Hardening SSL

[georgejung]

Is your feature request related to a problem? Please describe.
Want to have something as secure as is possible, being usable. SSL Check by default gives me B rating (https://www.ssllabs.com/ssltest/) due to TLS 1, and weak ciphers.

Describe the solution you'd like
Integrate dynamic config file into the role. The minimum TLS version and accepted ciphers can be set in a dynamic_conf.toml file. If we put that in our templates folder, reference it in our traefik.toml, and update the tasks/main.yml then we can harden the connection significantly, and I have not lost any functionality.
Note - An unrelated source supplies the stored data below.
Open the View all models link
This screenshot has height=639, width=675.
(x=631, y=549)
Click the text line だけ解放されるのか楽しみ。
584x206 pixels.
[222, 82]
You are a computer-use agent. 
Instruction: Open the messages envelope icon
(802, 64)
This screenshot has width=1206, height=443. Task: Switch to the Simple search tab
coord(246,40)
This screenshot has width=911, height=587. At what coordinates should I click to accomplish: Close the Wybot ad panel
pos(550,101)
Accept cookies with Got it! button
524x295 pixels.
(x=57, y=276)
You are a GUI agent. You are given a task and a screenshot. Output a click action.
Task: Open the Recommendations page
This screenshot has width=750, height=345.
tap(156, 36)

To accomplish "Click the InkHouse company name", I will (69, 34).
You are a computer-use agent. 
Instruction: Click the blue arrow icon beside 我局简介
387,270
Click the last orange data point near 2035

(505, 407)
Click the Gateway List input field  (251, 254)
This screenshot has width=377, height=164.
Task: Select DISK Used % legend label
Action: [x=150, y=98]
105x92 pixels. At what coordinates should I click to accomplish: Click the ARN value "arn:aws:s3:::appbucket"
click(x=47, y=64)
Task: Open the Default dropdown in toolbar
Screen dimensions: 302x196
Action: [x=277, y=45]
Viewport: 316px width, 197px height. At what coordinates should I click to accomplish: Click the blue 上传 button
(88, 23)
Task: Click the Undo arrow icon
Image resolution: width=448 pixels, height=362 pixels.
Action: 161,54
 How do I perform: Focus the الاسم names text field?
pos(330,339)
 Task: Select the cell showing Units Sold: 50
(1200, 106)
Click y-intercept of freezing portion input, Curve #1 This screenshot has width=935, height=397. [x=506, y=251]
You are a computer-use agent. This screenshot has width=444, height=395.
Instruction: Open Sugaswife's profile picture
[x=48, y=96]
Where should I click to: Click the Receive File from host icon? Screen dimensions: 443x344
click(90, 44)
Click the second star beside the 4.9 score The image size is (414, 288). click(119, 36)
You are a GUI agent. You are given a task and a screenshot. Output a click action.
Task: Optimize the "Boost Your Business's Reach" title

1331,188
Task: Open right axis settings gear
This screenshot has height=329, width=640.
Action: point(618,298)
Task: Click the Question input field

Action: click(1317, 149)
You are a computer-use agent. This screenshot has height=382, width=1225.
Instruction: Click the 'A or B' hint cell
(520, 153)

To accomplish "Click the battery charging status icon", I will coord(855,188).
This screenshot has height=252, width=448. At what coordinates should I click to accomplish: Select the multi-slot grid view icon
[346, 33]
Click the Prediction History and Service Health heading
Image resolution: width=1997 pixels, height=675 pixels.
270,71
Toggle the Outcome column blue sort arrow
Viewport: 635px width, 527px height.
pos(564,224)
I was able to set the minimum TLS version but the ciphers hasn't seemed to work for me yet in traefik 2.4. I had both minimium tls and ciphers working in my traefik.toml (v1.7).

Describe alternatives you've considered
None

Additional context
https://github.com/georgejung/ansible-nas/tree/master/roles/traefik

I forked and made the changes for this specific issue in the above repo. I was hesitant to do a pull request since I didn't do all of the testing required, but that is my working code, for whatever its worth.

Thanks again for everyone's work on this project.

[HitLuca]

@georgejung You made the same mistake as me, as not mounting the new dynamic configuration in the traefik docker container!